Chapter 6

Managing Text-Based Screens with curses

In Chapter 5, you learned how to obtain much finer control over the input of characters and how to provide character output in a terminal-independent way. The problem with using the general terminal interface (GTI, or termios) and manipulating escape sequences with tparm and its related functions is that it requires a lot of lower-level code. For many programs, a higher-level interface is more desirable. We would like to be able to simply draw on the screen and use a library of functions to take care of terminal dependencies automatically.
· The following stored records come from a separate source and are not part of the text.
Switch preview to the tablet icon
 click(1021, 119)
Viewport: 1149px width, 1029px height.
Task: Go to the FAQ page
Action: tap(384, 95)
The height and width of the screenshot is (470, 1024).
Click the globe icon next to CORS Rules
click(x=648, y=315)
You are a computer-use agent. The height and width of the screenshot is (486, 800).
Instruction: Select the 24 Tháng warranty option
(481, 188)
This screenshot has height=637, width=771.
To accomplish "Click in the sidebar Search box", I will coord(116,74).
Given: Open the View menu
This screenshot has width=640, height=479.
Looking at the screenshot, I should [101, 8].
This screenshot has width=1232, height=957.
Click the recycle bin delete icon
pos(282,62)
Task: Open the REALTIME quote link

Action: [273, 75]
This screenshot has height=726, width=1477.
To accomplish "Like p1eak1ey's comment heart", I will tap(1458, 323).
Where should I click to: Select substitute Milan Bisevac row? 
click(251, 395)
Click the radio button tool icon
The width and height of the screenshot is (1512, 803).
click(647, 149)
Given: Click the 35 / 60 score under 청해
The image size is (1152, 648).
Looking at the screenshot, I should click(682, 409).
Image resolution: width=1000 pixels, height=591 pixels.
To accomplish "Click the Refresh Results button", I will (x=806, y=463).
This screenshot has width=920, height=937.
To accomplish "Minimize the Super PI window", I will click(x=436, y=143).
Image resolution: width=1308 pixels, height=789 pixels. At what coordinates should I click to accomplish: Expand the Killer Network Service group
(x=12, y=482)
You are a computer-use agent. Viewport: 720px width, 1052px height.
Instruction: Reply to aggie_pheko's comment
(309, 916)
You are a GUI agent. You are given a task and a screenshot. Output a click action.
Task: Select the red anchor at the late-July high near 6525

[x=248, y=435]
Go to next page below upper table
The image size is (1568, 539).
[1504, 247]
In this chapter, you’ll learn about just such a library, the curses library. The curses standard is important as a halfway house between simple “line-based” programs and the fully graphical (and generally harder to program) X Window System programs, such as GTK+/GNOME and Qt/KDE. Linux does have the svgalib (Super VGA Library, a low-level graphics library), but that is not a UNIX standard library, so is not generally available in other UNIX-like operating systems. The curses library is used in many full-screen applications as a reasonably easy and terminal-independent way to write full-screen, albeit character-based, programs. It’s almost always easier to write such programs with curses than to use escape sequences directly. curses can also manage the keyboard, providing an easy-to-use, nonblocking character input mode.

You may find that a few of the examples in this chapter don’t always display ...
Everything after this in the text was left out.